Love is strange. In my life I can say I’ve been in love twice and both items were very different. I’ve had lots of opportunities to fall in love and held back for one reason or another. The first time was with my first husband. He was older and I had known him nearly my whole life. There is a long story that I may perhaps write someday if for no other reason than it is kinda like a cancer in that if I don’t tell that story it will kill me. Today isn’t that day. Today though I am writing to let people know that there is hope.
My first husband we are gonna call Caleb for no other reason than I can’t use his real name here and someone I knew once told me he looked like a Caleb. He was my everything. I was so wrapped up in him for fifteen years that no one else really stood a chance to be much of anything to me. He was possessive, controlling, manipulative, and jealous. He was also charming, romantic, smart, witty, and hilarious. We dated and broke up and dated and broke up. He’d move away and come home and it was this roller coaster of emotions. My life was like a soap opera. We were married young and that’s not what our main issue was, our main problem was he was an addict. He fought and lost the battle with addiction so many times I can’t even count them all. When high he was violent, loud, friendly, accusing, the spectrum was truly impressive. In one night he’d range from crying because he was so sorry our lives were like they were to slamming my head into a wall because he thought I was having an affair with a man that said hello to me once. I divorced him and remarried him. I married the same man twice. He went to a handful of rehabs and each time he’d come clean he’d admit so many betrayals that NA told me to forgive and forget but can one ever really forget? He’d do so good for a bit and than fail again. We lost everything. He made excellent money as an RN and I still didn’t have money to buy diapers for our children. I lived in constant worry and anguish that he’d overdose, kill someone innocent while driving, kill someone period. I watched this man that had so much potential wither up like a dead flower. He was the walking dead. He lost seventy pounds in nine months at one point.
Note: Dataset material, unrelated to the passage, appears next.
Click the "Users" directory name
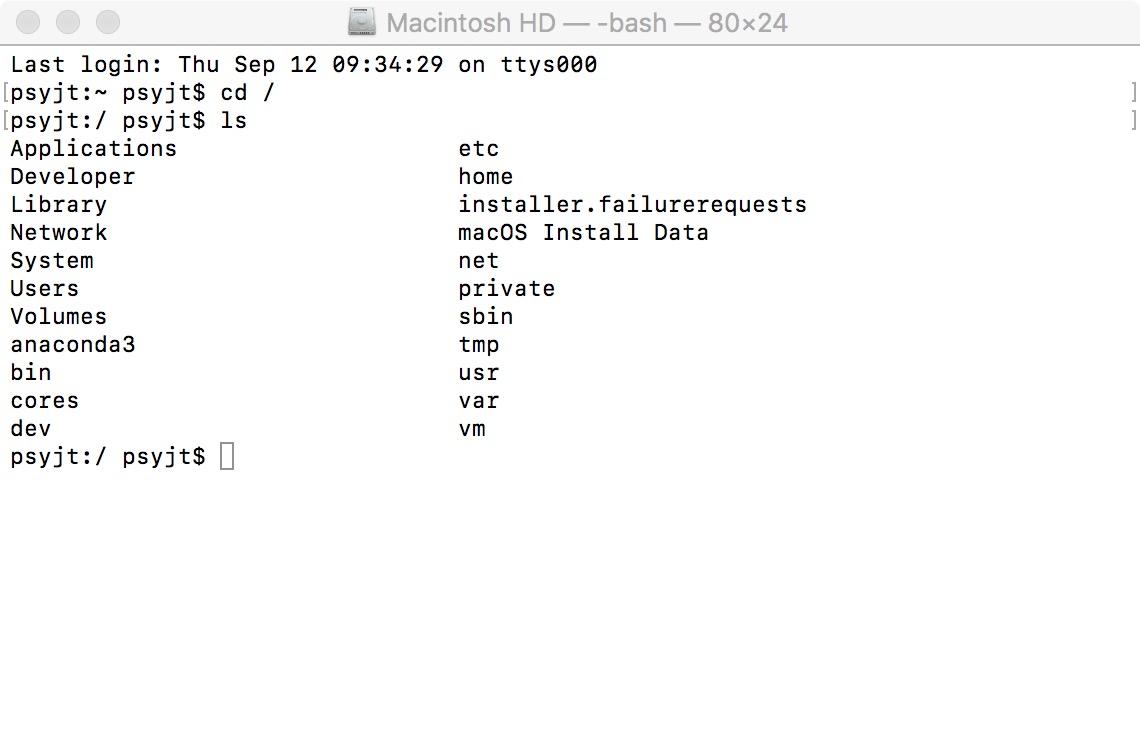The height and width of the screenshot is (732, 1140). 44,289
Once again, I lived that for so long that I could write a novel about that life. People who have never loved someone who is an addict have no idea. It’s really an art form. You tiptoe. You hope. You pray. You cry. You cling to every crumb of happy. You try to remember who they were before and try to let go of that person at the same time.
The love I had for Caleb though, woe. I couldn’t see anything but what made him happy, which was increasingly hard to do as time went on. Eventually I let go. It took years for me to let go completely but I did. I think the healing process for this sort of thing is two steps forward and one back. It takes a very long time. Sometimes you think it’s over and you’re all better and then you watch a movie, hear a song, or dream a dream and find yourself struggling again.
My husband now we will call David because that’s his name. He asked me out all through high school. He flirted relentlessly. I denied him every advance. We were friends and nothing more. I ran into him here and there after high school. There is no other explanation than devine intervention for our marriage. There are ups and downs like in every marriage but there is no roller coaster. I’m not white knuckling my life. He’s coming home. His girlfriend isn’t getting pregnant because there is no girlfriend. Although he leaves his dirty dishes and socks everywhere he’s a good man. The love is different and that’s not a bad thing. I swore I’d never get married again. I swore to myself I’d stay single the rest of my life. I broke those promises.
So here is a tidbit for those of you who are single over the holidays, Enjoy it. It’s a whole season of life to enjoy.
Here’s a tidbit for those of you who are divorced, you may never find what you had but that’s a good thing. What you had didn’t work for a reason.
Here’s a tidbit for those of you who love an addict, choose the life you want to live and live it. Don’t wait around, don’t mess around, do what you want to do. The holidays can be hard because you see all these people living supposedly normal happy lives. Nothing hurt me more when I was married to my ex husband. Watching my friends and family be happy with each other thinking I’d never have that.
And those that are looking at happily married folks thinking they’ll never have that, you really never know what can happen. Just keep hoping and healing.